True DetectiveSeason 3: un piccolo passo in avanti per i creatori di True Detective

Season Recap La terza stagione di True Detective regala sicuramente qualche emozione in più rispetto alla seconda, ma c'è ancora tanta strada da fare.

6.7

Dopo quattro anni di attesa, True Detective è tornato. Dopo una prima stagione che si fa ricordare e una seconda da dimenticare, questi nuovi otto episodi ci hanno fatto ritornare indietro nel tempo ai bei tempi andati di Rust Cohle e Marty Hart, in quella tetra campagna americana dove sembrano nascondersi killer la cui malvagità non è nemmeno immaginabile. Ci ha fatto sentire le stesse sensazioni di malessere e ci ha sconvolti con la sua pungente schiettezza… ma solo per la prima metà. I creatori di True Detective sono così abili a creare suspence quasi quanto lo sono a distruggerla.

···

Parti dell'esercizio:
1. Puoi ricopiare parola per parola tutte le righe di dati riportate più sotto, tralasciando le immagini?
2. Prosegui la recensione sulla terza stagione di True Detective, riprendendo subito dopo la sua ultima frase.
La recensione e le righe di dati non hanno alcun legame tra loro.

···

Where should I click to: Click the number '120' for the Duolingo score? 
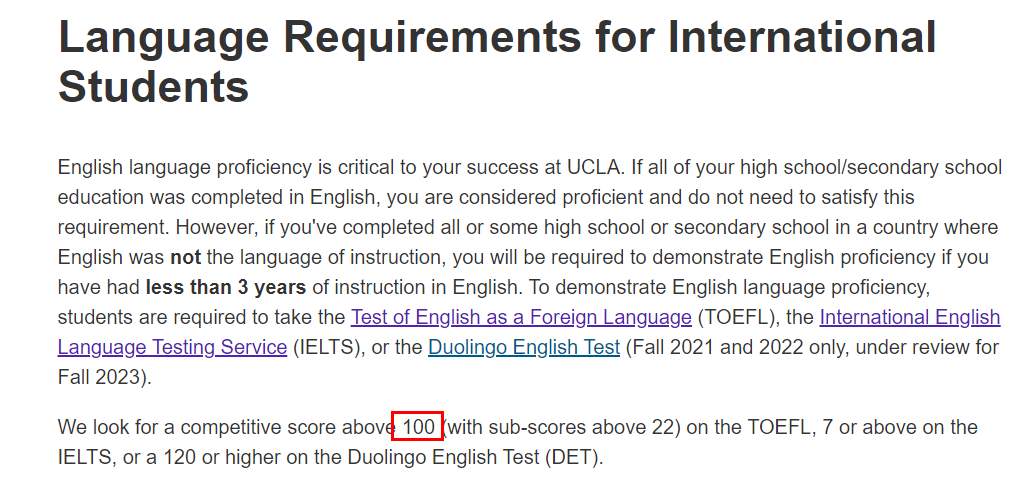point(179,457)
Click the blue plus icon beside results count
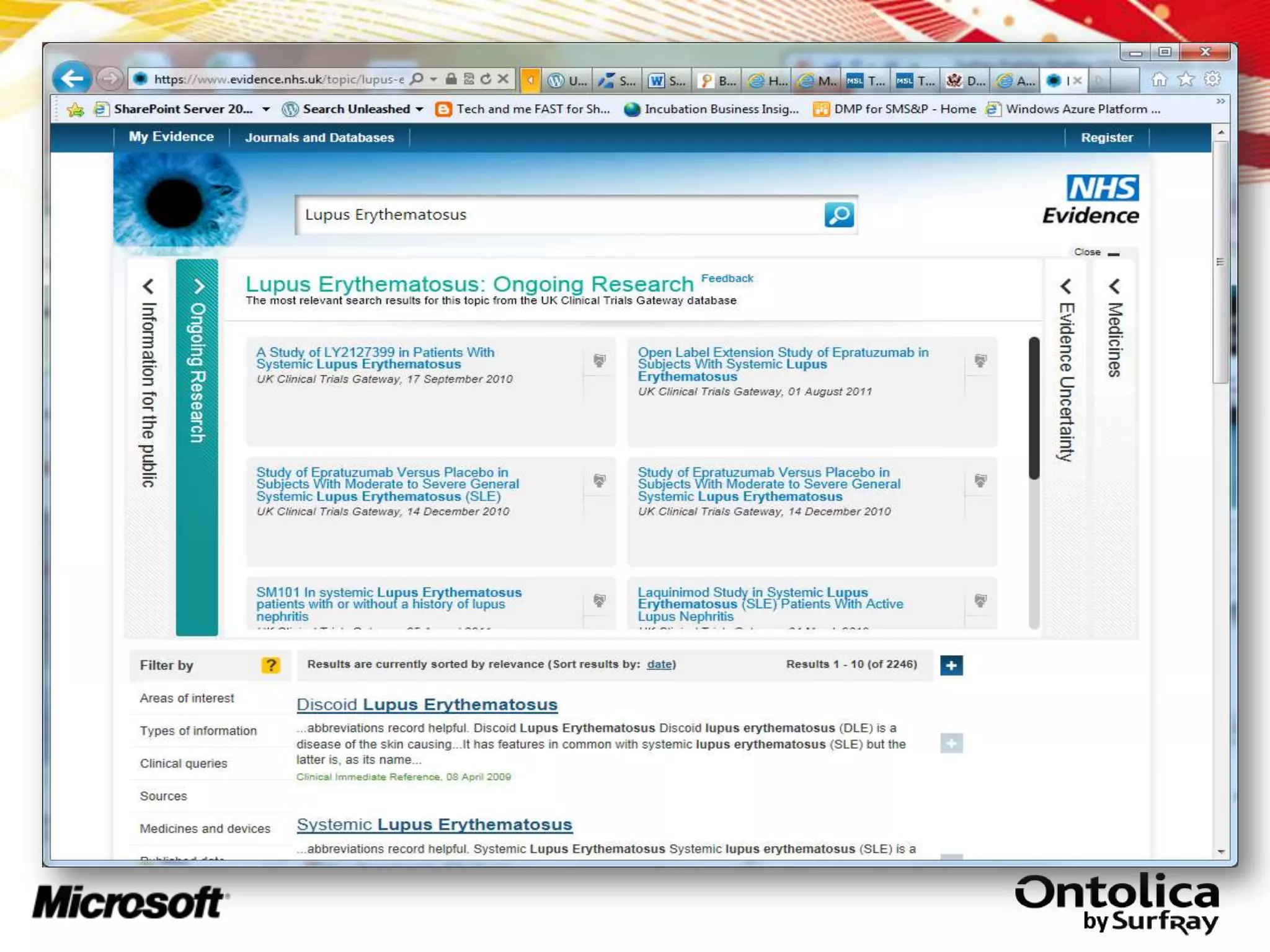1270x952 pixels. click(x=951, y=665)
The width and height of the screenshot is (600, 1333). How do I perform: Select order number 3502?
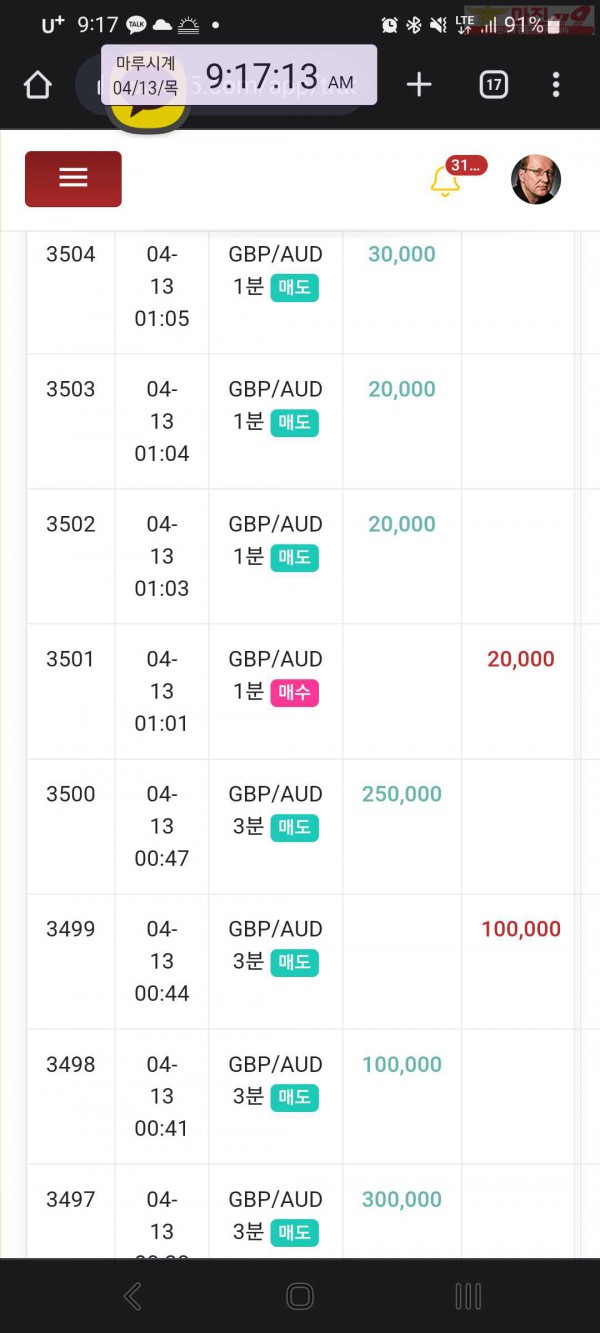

···

Soluzioni dell'esercizio:
1.
Where should I click to: Click the number '120' for the Duolingo score? 
point(179,457)
Click the blue plus icon beside results count
1270x952 pixels. click(x=951, y=665)
The width and height of the screenshot is (600, 1333). How do I perform: Select order number 3502?

2.
Dopo la delusione della seconda stagione, che nonostante il cast d’eccezione non è riuscita a mantenere alto il nome della serie – anzi, delle due l’ha fatto sprofondare più in basso, i produttori hanno deciso di fare un passo indietro e di ispirarsi alla prima stagione, cercando di riutilizzare quella formula magica che l’aveva resa così indimenticabile. Addio all’atmosfera urbana e losangelina per far posto a paesini sperduti in Arkansas, stato a confine con la Louisiana, ambientazione della prima stagione. E diamo il benvenuto ai Rust e Marty 2.0, Wayne Hays e Roland Wes, due poliziotti dell’Arkansas State Police alle prese con un caso che segnerà per sempre la loro vita: due bambini, Will e Julie Purcell, escono in bicicletta per visitare un amico di scuola ma non tornano mai a casa dai genitori. Will è trovato morto in una grotta qualche tempo dopo la sparizione, ma della sorella nessuna traccia.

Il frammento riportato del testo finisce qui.